→ Source data:
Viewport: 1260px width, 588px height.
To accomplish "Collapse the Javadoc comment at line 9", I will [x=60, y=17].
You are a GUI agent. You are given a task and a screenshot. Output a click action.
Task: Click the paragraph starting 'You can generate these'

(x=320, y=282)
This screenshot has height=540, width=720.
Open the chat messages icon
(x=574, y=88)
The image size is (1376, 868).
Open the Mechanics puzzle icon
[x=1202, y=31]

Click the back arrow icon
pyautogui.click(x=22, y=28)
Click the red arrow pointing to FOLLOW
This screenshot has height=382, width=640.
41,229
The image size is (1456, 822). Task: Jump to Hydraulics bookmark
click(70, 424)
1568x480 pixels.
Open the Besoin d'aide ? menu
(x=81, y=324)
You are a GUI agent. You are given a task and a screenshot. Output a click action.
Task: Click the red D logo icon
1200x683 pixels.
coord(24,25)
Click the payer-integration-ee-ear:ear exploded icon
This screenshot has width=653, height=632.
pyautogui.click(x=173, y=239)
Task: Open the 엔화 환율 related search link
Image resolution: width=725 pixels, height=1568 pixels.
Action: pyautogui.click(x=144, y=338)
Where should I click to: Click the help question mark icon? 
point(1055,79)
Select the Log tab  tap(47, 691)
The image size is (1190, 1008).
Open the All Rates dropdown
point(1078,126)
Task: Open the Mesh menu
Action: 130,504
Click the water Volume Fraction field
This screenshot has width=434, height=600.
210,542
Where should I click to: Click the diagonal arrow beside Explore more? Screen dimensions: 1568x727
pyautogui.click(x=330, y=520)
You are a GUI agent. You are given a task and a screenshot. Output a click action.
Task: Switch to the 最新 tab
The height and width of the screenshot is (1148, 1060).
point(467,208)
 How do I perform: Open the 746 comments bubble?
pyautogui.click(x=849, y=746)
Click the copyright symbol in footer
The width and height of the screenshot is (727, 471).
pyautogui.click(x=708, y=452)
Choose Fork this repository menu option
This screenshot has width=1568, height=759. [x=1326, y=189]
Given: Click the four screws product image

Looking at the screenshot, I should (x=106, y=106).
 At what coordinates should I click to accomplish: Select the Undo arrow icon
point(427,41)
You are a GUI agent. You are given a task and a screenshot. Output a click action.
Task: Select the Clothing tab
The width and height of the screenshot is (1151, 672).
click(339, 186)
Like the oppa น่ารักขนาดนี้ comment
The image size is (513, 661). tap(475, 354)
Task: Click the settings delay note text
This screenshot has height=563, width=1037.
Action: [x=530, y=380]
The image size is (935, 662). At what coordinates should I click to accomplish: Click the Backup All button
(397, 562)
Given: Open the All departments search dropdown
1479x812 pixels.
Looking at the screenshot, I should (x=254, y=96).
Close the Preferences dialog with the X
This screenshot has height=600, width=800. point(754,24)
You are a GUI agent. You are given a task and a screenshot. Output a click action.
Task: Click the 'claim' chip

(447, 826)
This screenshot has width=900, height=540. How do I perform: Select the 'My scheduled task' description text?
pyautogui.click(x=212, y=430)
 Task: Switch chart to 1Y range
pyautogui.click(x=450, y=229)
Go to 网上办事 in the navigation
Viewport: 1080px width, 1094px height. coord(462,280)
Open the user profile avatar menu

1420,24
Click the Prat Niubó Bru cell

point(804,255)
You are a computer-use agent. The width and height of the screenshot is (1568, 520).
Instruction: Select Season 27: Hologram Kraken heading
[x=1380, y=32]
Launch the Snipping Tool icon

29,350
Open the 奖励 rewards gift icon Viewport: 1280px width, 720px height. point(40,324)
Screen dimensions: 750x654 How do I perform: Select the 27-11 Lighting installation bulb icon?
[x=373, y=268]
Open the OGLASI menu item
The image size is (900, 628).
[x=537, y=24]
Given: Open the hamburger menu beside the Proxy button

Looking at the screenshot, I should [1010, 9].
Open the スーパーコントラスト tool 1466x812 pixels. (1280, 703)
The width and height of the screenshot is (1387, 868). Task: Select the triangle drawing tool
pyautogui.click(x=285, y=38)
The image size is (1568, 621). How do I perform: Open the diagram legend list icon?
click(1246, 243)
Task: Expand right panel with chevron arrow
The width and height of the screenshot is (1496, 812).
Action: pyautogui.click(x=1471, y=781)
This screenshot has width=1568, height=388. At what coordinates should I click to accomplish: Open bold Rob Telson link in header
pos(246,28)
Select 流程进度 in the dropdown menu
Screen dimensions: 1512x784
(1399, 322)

→ Exercise details: List every line in the lines above that contains the word "beside".

→ Full solution:
Where should I click to: Click the diagonal arrow beside Explore more? Screen dimensions: 1568x727
Given: Open the hamburger menu beside the Proxy button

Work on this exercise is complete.